Cattle are integral to agriculture and rural livelihoods in India, where diverse indigenous breeds have adapted to varied environments. The diversity of Indian breeds has shaped genetic traits linked to toxin processing, disease resistance, and metabolic efficiency. The genomic study of cattle reveals significant insights into the evolutionary pressures shaping drug-metabolizing genes (DMGs) across breeds. This study analyzed genome-wide selection signatures in seven cattle breeds, including Indigenous such as Red Sindhi (n = 96), Tharparkar (n = 72), Gir (n = 96), crossbred such as Frieswal (n = 14), Vrindavani (n = 72), and exotic cattle populations such as Holstein Friesian (n = 63), Jersey (n = 28). We utilized 50K and ddRAD SNP genotyping data to perform intra-population analyses (iHS, CLR, ROH) and inter-population analyses (F_ST, XP-EHH) for detecting genomic regions under selection.
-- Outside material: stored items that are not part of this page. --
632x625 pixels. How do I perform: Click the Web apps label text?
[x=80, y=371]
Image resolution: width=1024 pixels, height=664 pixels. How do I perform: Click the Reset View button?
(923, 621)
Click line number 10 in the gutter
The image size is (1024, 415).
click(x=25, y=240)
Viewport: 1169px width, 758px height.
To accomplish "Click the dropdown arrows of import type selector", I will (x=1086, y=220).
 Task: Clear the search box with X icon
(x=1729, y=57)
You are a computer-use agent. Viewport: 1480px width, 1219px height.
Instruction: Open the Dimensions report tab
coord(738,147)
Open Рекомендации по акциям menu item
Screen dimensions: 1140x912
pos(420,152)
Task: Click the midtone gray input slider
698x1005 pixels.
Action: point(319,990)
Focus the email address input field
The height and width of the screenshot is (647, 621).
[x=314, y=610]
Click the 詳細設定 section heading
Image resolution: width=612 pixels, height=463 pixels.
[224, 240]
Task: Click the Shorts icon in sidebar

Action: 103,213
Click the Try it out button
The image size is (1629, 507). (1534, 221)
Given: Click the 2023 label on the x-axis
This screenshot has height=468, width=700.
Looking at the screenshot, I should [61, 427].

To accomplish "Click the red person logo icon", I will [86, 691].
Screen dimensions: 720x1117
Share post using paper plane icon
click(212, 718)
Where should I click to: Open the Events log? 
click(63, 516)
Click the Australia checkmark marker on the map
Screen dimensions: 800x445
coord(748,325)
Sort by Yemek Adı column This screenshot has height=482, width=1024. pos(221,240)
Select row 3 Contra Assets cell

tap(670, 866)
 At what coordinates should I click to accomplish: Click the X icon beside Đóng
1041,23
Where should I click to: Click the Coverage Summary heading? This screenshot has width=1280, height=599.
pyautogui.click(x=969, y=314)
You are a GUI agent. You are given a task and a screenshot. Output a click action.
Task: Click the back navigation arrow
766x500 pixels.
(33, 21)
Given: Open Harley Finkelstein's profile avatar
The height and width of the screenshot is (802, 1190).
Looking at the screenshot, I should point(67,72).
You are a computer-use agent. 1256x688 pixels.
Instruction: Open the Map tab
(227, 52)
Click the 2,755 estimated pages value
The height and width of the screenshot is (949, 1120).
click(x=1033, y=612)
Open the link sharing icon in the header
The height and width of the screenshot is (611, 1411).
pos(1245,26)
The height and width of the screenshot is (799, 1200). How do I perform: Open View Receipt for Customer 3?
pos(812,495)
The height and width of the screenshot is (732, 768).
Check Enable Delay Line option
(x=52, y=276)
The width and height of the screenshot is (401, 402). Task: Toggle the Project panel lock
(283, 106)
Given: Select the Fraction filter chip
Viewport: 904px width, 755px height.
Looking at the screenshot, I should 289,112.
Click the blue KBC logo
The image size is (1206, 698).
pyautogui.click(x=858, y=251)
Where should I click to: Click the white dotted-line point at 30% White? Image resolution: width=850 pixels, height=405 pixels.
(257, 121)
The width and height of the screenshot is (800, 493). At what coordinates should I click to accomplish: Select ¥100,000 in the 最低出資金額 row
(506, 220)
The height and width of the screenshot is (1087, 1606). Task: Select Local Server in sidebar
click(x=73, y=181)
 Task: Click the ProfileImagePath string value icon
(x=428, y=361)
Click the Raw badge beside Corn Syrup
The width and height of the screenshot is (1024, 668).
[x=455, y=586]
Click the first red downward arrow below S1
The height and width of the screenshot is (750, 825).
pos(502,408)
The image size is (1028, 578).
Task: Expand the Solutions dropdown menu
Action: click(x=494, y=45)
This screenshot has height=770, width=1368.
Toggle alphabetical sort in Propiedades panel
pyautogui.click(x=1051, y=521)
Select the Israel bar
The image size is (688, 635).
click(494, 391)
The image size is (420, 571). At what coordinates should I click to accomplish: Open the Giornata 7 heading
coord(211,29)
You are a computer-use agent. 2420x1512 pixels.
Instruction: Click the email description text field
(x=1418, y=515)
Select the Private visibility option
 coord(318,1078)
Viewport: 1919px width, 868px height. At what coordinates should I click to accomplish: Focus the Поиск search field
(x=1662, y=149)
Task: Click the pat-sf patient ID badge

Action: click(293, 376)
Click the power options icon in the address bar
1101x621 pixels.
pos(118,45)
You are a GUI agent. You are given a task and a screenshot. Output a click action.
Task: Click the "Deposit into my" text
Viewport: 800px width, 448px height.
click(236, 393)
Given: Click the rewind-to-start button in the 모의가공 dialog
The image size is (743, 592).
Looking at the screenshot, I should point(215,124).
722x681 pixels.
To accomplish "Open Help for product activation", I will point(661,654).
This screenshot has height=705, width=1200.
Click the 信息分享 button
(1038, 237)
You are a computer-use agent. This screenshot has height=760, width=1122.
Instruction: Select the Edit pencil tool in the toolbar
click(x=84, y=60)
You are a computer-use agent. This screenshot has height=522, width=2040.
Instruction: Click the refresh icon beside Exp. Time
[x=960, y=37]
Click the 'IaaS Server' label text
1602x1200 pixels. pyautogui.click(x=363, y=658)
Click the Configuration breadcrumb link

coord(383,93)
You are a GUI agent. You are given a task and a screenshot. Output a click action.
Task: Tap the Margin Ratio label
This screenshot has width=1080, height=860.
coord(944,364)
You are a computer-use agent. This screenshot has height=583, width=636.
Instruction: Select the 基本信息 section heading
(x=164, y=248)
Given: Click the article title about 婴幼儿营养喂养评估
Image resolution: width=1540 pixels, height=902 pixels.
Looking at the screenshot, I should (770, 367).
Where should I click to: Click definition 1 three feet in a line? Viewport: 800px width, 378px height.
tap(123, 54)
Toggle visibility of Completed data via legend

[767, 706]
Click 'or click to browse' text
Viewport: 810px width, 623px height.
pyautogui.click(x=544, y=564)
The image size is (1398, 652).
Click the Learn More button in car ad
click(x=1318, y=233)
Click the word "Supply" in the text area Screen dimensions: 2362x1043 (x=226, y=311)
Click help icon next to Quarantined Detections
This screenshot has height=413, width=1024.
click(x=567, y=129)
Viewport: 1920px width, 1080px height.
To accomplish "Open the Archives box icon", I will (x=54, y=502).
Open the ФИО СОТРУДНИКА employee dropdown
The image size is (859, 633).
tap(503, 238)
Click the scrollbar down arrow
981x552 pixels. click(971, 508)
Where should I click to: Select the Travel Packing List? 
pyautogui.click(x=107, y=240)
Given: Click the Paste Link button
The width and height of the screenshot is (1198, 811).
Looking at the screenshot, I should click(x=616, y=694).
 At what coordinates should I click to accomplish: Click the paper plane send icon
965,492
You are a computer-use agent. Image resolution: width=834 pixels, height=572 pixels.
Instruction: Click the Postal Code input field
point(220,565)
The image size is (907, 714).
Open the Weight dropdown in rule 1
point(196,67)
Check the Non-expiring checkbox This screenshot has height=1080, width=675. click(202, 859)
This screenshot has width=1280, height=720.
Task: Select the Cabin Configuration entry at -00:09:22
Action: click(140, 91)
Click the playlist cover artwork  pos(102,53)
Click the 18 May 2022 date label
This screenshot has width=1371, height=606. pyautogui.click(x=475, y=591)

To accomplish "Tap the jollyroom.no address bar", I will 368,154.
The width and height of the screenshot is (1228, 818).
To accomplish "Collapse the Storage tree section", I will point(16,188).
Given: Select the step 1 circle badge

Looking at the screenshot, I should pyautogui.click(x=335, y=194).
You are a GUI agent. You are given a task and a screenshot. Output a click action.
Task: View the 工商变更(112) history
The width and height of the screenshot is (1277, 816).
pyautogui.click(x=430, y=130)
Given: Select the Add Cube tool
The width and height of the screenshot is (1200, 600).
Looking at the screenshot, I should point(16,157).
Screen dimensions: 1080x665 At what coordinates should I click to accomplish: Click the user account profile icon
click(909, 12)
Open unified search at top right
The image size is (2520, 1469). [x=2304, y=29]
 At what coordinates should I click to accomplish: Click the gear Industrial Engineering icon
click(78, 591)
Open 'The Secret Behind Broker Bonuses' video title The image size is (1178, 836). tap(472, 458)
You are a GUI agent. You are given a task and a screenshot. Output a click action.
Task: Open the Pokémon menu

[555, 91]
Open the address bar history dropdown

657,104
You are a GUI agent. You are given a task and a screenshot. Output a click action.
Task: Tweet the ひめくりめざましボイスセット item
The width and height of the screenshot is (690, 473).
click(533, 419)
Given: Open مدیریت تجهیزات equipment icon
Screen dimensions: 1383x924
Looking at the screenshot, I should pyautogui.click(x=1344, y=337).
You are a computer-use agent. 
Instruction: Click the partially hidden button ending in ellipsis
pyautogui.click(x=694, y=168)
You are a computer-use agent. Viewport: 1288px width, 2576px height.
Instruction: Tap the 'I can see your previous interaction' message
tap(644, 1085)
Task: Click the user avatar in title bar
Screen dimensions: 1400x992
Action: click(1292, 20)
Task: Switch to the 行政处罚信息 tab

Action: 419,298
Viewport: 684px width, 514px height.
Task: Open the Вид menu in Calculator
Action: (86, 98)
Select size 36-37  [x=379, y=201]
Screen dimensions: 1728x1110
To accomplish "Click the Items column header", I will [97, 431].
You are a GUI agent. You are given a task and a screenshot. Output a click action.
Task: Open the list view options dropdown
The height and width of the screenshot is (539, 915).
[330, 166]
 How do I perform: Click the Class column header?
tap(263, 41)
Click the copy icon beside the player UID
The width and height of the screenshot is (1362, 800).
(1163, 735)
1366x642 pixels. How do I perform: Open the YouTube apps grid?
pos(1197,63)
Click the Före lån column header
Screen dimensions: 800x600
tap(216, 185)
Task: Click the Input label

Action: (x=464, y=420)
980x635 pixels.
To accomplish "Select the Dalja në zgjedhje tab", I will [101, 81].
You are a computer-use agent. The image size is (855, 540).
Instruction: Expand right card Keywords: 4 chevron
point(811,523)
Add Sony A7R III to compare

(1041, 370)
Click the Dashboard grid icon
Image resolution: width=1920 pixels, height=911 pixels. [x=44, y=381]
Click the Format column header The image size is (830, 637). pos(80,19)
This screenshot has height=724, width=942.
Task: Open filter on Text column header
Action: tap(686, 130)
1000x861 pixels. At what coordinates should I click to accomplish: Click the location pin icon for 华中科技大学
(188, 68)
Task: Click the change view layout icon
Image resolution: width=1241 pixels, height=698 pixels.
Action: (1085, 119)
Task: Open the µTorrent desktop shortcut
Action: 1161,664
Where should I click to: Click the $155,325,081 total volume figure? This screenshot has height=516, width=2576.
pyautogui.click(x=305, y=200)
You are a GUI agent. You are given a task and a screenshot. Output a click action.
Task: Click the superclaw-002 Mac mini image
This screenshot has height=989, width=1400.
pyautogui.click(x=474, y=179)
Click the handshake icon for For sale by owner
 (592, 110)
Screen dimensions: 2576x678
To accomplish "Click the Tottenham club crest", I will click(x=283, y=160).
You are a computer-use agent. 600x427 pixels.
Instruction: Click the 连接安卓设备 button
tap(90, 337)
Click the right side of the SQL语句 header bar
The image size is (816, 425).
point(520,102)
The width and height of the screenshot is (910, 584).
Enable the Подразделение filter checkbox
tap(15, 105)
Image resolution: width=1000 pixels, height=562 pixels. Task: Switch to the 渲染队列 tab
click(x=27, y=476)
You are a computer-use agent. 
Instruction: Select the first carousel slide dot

Key findings include the identification of cytochrome P450 genes (e.g., CYP7A1, CYP4A11, CYP19A1) and other DMGs exhibiting selection signatures linked to metabolic and biosynthetic processes. Red Sindhi cattle exhibited selection in genes like CYP7A1 and CYP2W1, which were involved in steroid biosynthesis and chemical stimulus response. Tharparkar cattle demonstrated positive selection in CYP4A11 and related genes involved in the functionalization of compounds. Crossbreeds of Vrindavani and Frieswal displayed intermediate signatures, reflecting mixed genetic contributions. Our research shows that Indigenous purebred cattle possess a superior selection signature of drug-metabolizing ability, enhanced disease resistance, and greater adaptability than crossbred and exotic breeds. This research contributes to understanding breed-specific adaptations, informing pharmacological interventions and conservation efforts.